BioConst生物常量

Research reference only. BioConst updates and corrects content over time, but it cannot replace clinician-guided diagnosis, treatment, medication, or testing decisions.

Bone Conditions

Fibrous dysplasia / skeletal mosaicism

Focal fibro-osseous lesions can replace normal bone and marrow, creating pain, deformity, or fracture risk.

Clinician-context page

This topic can involve test or imaging interpretation, neurological disease, surgery, medication, or complex underlying conditions. BioConst keeps this page as an explainer, not a decision guide.

What this means

Fibrous dysplasia replaces normal bone and marrow with fibro-osseous tissue in focal or multiple lesions.[1,2]

What people may notice

  • It can range from an incidental single lesion to widespread disease with pain, deformity, fracture risk, mobility loss, or craniofacial effects.[1]
  • It can occur alone or as part of McCune-Albright syndrome with skin and endocrine findings.[2]
  • Lesion location matters more than a whole-body density label.[1]

Key variables

X-ray

Imaging maps lesion location and structure.[1]

Fracture and fall history

Fractures, deformity, pain, and function help define impact.[1]

Phosphate

Some FD/MAS contexts include phosphate wasting and mineralization issues.[1]

Why it happens

  • FD/MAS is a mosaic disorder associated with post-zygotic GNAS activation.[1]
  • Mosaicism explains why lesions can be patchy and severity variable.[1]
  • Endocrine overactivity can change the bone story in McCune-Albright context.[1]

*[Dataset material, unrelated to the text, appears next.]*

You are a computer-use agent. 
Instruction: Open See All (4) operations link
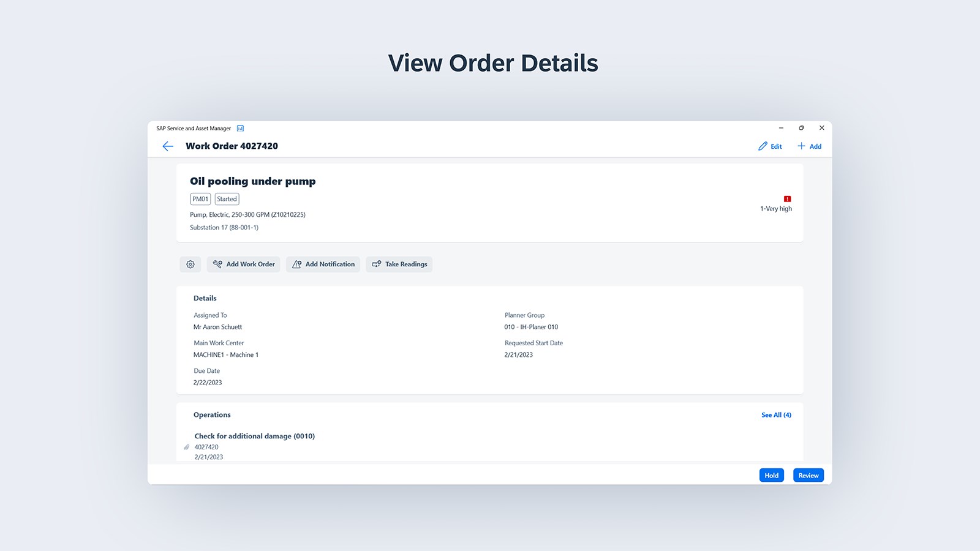point(776,415)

Clinical response directions

  • Clinical teams may use imaging surveillance, pain/function management, fracture/deformity care, and endocrine evaluation.[1]
  • Craniofacial, endocrine, and phosphate-wasting contexts can require specialized review.[1]
  • BioConst does not interpret lesion progression or surgery decisions.[1]

Common traps

  • This is not ordinary low bone density.[1]
  • A single lesion and polyostotic disease are very different practical situations.[1]